> _PROBLEMS TO WORK ON_:
1. In the wellness posts, roughly what share of the signals traveling through the vagus nerve flow from the heart to the brain?
2. Continue the wellness posts, picking up right after their final line.

> _EXERCISE PASSAGE_:

A space where we bring our full selves: the mystic and the mortal, the guide and the one who grieves, the one who knows and the one who forgets.
I’ll always hold space for 1:1 work. I cherish the depth and intimacy it allows.
And…
This collective experience that has been gestating is ready to be born.
I envision a group container where we honor both the science and the soul, the trauma and the transformation, the sacred and the mundane.
What would you need to feel supported in this journey?
I would love to hear from you. Comment or message me to share your thoughts and how it lands with you. 🙏
14/08/2025
Scientists have discovered that the human heart is more than just a pump it has its own intrinsic nervous system containing over 40,000 neurons, often referred to as the “heart brain.” This network allows the heart to learn, store memories, and even make decisions independently of the brain.
Even more surprising is how the heart communicates with the brain. Roughly 80% of the signals traveling through the vagus nerve flow from the heart to the brain, not the other way around. This means many of our emotional cues, instincts, and “gut feelings” may actually be driven by neural activity in the heart itself.
Far from simply following the brain’s orders, the heart actively influences our thoughts, feelings, and perceptions. It’s a powerful reminder that mind and body are deeply interconnected and that the wisdom of the heart may be more literal than we ever imagined.
Source: Neurocardiology research, HeartMath Institute.
28/07/2025
Exactly one month ago, I was invited to an adult birthday party.
It happened to fall right during the evening routine, which is often the most emotionally charged time of day in our home.
My daughter needs my hand to fall asleep. My son needs presence too. And until that night, I hadn’t stepped away from bedtime since we went from one to two children.
When my friend asked if my family was joining, I said I would come alone.
A part of me knew this was important.
And my husband, for the first time, handled the entire evening by himself.
I came home expecting stories of chaos or at least some small challenge.
Instead, he said, “It went perfectly.” No tantrums. No struggles.
I couldn't believe it!
Not because I doubt his parenting, but because somewhere deep down, I had convinced myself that this part of the day had to be mine.
That I was the only one who could hold the storm. That I had to protect him from it.
But the truth is, that was never reality.
That was a mental construct.
A story rooted in my own wounded Caregiver wiring.
The part of me that always steps in, holds it all, and absorbs the intensity.

> _GIVEN RECORDS_:
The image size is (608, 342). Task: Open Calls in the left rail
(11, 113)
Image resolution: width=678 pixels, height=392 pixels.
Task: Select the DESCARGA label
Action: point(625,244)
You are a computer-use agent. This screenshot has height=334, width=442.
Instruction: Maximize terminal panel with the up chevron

* * *

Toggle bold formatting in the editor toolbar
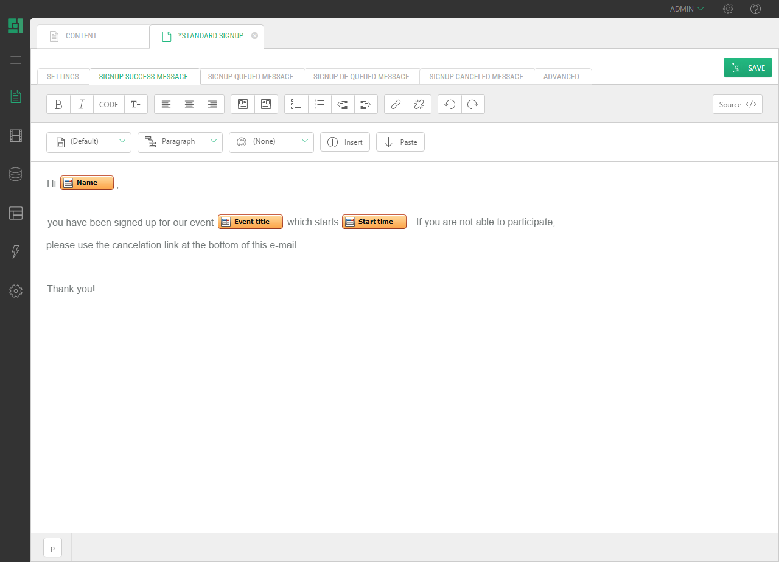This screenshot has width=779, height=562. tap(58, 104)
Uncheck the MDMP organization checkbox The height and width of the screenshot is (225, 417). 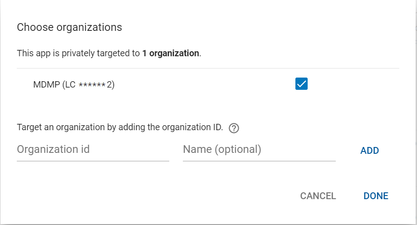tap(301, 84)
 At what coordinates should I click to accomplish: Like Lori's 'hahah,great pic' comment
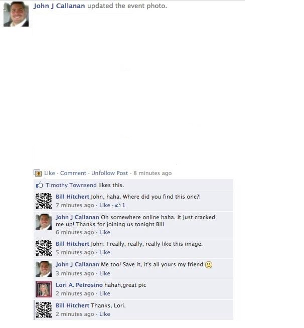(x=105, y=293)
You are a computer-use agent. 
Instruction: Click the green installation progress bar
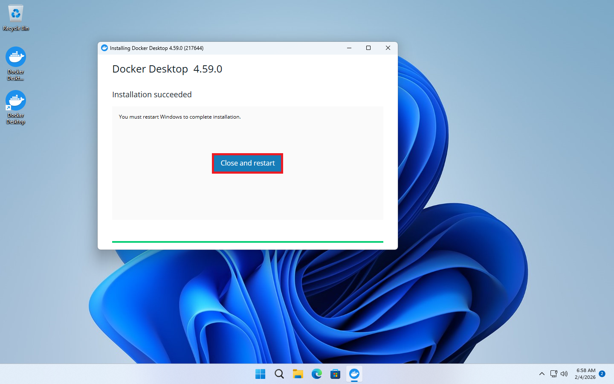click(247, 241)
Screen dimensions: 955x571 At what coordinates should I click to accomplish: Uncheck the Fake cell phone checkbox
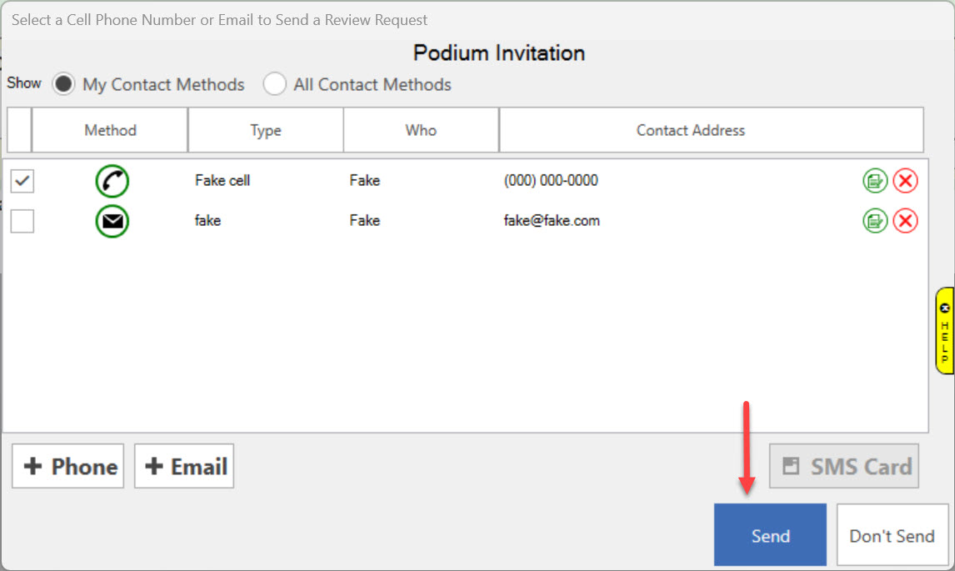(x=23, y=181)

> _TASK-BY-TASK RESULTS_:
1. Roughly 80%

2.
That evening changed something in me.
Since then, I’ve gone to a few more gatherings. And tomorrow, I’m doing something else I love: a yoga class right in the heart of the evening routine.
It’s not about letting down my family.
It’s about reclaiming a part of myself that I hadn’t made space for in a very long time. The night owl who craves freedom.
And perhaps, it’s also about trusting that I’m not the only one who can hold things well.
Maybe that’s the most radical act of care of all.
Have you ever experienced a moment like this?
I’d love to hear what helped you start reclaiming space for yourself too.
24/06/2025
Yesterday, I woke up feeling… off.
A long to-do list waiting for me.
A body that felt heavy, under the weather.
And that familiar pull to just push through it all.
But instead of diving into my day with tension and urgency,
I chose to give myself space.
I rolled out my mat, lit a candle, and opened my Down Dog app for a 30-minute yin yoga session.
The energy of the day was not about performance or productivity.
It was about presence.
A gentle return to my body.
A moment to soothe my nervous system.
A sacred pause to remember: I do not have to abandon myself just because life feels full.
It did not make the to-do list disappear.
In fact, I am giving Monday a second shot this morning.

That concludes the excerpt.